Langwaden. In Langwaden blicken die Menschen weiterhin skeptisch auf die Planung der ICE-Neubaustrecke, die parallel zur A67 verlaufen soll. Man befürchtet nicht nur den Verlust von Naturschutzgebieten und Waldflächen, sondern auch eine erhebliche Geräuschbelastung insbesondere durch einen stärkeren nächtlichen Güterverkehr.
In der momentan entscheidenden Beratungsphase im Dialog mit der Deutschen Bahn wünscht sich der Ortsbeirat daher eine deutlichere Positionierung aus dem Bensheimer Rathaus. Die Bürgermeister von Lorsch und Einhausen hatten sich jüngst wiederholt kritisch gegenüber der aktuellen Streckenführung und den Lärmschutzmaßnahmen geäußert. Und genau das vermisst man in dem kleinsten Stadtteil, der von der sogenannten Konsenstrasse besonders stark betroffen wäre.
Höchste Geräuschbelastung
Von allen Siedlungen im betreffenden Streckenbereich habe Langwaden die mit Abstand höchste Geräuschbelastung zu erwarten, so Ortsvorsteher Robert Loreth im Gemeinschaftshaus, wo er auch zahlreiche Einwohner begrüßte.
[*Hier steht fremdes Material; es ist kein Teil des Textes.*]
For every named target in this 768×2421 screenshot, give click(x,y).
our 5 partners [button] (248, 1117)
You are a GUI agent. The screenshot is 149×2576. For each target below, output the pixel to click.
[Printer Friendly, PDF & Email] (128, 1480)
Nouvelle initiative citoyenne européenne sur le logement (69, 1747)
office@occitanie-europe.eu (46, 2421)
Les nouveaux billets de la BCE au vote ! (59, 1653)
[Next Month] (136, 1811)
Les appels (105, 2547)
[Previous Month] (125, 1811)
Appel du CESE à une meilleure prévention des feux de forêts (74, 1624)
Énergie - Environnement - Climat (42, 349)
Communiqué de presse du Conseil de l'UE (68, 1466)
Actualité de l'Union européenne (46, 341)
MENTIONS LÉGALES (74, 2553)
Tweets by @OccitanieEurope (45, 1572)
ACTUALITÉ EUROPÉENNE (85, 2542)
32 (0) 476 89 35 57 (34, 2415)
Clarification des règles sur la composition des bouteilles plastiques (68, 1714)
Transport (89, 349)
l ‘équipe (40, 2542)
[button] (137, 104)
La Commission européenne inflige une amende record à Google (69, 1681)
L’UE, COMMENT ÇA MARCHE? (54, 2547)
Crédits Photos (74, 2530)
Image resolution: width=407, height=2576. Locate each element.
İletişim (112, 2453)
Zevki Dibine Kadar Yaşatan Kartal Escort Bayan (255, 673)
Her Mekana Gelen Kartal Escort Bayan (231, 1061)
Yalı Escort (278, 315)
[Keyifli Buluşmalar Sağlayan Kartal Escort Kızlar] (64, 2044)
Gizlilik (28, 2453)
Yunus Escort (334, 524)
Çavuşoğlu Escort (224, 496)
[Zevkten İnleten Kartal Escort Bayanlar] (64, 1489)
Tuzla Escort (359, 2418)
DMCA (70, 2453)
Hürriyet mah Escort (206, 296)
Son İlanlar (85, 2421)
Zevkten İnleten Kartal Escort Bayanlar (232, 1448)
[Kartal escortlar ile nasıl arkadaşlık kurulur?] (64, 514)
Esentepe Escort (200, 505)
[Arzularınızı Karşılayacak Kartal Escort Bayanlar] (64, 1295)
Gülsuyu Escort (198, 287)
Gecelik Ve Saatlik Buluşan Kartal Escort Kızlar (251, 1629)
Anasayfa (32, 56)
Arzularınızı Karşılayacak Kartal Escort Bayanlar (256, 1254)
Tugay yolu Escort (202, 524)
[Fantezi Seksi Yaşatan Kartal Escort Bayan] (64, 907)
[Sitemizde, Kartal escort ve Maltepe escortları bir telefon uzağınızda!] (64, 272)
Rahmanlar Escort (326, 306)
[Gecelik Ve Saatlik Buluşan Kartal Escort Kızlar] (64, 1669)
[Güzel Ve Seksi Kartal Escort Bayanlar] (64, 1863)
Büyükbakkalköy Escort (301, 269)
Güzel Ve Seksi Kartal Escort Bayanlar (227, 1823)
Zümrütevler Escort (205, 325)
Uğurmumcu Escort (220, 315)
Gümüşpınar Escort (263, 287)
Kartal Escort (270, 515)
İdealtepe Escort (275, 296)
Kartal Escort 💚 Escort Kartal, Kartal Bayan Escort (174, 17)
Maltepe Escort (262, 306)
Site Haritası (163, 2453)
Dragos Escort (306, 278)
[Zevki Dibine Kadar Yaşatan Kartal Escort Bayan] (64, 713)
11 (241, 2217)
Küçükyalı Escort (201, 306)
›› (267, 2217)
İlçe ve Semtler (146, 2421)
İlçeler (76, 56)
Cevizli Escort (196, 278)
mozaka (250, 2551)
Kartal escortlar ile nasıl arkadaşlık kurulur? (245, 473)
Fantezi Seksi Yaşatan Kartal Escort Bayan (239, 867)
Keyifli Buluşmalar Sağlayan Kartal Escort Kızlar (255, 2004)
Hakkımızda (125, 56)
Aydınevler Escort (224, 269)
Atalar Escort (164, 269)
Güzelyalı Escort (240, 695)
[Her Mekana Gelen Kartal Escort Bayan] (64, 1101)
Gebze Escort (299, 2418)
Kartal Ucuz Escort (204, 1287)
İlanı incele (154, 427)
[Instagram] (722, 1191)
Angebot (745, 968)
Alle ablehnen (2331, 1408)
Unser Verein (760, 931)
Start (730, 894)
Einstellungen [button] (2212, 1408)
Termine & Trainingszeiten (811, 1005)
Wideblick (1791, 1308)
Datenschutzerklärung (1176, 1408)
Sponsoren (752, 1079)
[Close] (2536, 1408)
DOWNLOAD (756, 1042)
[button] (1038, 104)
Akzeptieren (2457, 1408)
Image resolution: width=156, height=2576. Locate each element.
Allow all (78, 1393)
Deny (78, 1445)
Insbesondere der nächtliche Güterverkehr werde sicherlich für Unmut sorgen. Außerdem würden einer neuen, breiteren Gleisführung rund 90 Hektar Waldfläche zum Opfer fallen. Zusätzlich zum Bau der reinen Bahnstrecke kommen weitere Rodungsflächen für die Betriebsinfrastruktur und die Baustelleneinrichtung.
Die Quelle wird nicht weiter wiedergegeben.